We’re interested in how these indicators change over time, so we use Business Intelligence software to thoroughly verify and evaluate our data. The data can then be used to adapt and improve programmes, and inform future projects. We can also carry out a cost-benefit analysis, to compare the value of investing in different programmes.
As a result of this programme, there have been great improvements in the lives of people in Karonga District and substantial improvements have been made in MNH.
There has been an increase in the number of women completing the World Health Organization recommended 4 Antenatal care (ANC) visits.
In addition, there were more births attended by skilled health personnel and an increased number of men and women of childbearing age who demonstrated knowledge, improved attitudes and practices of MNH issues.
There were also more women and men demonstrating knowledge and positive attitudes in addressing harmful traditional practices such as early marriages and the use of unskilled traditional birth attendants.
However, despite these benefits there are elements that have not improved such as the low knowledge levels for both men and women about the minimum legal age of marriage.
Such shortfalls offer an opportunity to draw some lessons for improvement and replication or scaling up in other areas of the country. The evaluation has therefore recommended that there is a need for a follow-on project to build on the successes and also to improve on identified areas of weakness.
Below you can explore how the results changed across all of this data, from the Start to the End of the project, based upon the survey questions. Also, you can filter by community using highlighted areas of the map to see how the data varied by community and see how answers from men differed from those of women.
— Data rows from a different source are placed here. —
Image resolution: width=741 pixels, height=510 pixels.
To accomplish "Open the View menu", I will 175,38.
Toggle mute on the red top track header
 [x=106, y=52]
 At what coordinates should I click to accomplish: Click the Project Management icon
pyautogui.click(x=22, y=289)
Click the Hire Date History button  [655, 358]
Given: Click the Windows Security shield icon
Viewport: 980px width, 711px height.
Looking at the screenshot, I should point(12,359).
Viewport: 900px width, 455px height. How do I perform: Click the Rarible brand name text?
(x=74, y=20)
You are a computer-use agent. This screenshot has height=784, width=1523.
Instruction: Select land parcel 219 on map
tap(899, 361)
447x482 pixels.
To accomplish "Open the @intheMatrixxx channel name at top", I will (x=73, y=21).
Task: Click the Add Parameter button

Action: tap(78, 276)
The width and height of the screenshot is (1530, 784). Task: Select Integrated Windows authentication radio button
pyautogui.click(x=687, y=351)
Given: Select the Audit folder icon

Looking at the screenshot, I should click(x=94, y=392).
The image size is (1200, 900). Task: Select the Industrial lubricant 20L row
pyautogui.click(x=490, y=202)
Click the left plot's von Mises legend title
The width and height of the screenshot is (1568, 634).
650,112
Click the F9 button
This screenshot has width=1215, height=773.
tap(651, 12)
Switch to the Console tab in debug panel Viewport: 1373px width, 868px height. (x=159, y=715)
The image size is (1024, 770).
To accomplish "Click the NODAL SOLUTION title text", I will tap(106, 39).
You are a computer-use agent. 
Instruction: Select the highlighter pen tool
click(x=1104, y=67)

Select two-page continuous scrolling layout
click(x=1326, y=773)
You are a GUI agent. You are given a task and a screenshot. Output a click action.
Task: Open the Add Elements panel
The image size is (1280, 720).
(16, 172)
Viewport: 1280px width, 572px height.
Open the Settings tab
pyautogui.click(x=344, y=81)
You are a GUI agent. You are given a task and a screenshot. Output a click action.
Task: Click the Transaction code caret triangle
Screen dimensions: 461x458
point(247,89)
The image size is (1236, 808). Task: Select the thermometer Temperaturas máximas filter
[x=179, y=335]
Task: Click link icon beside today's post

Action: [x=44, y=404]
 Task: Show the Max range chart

You can also scroll through the pages to see how individual data elements changed over the life of the project.
If using a mobile, click on the full-screen option.
Inevitably when working with such complex projects, not everything always go according to plan so some of the data about early marriage actually shows an apparent worsening of the situation. However, upon investigation, we identified issues with the way the questions were asked at the start and end of the project and also discovered a lack of understanding about the legal age for getting married. We believe without these, we would have seen a more positive result and when designing the next project, we will take such issues into consideration and adapt our processes accordingly.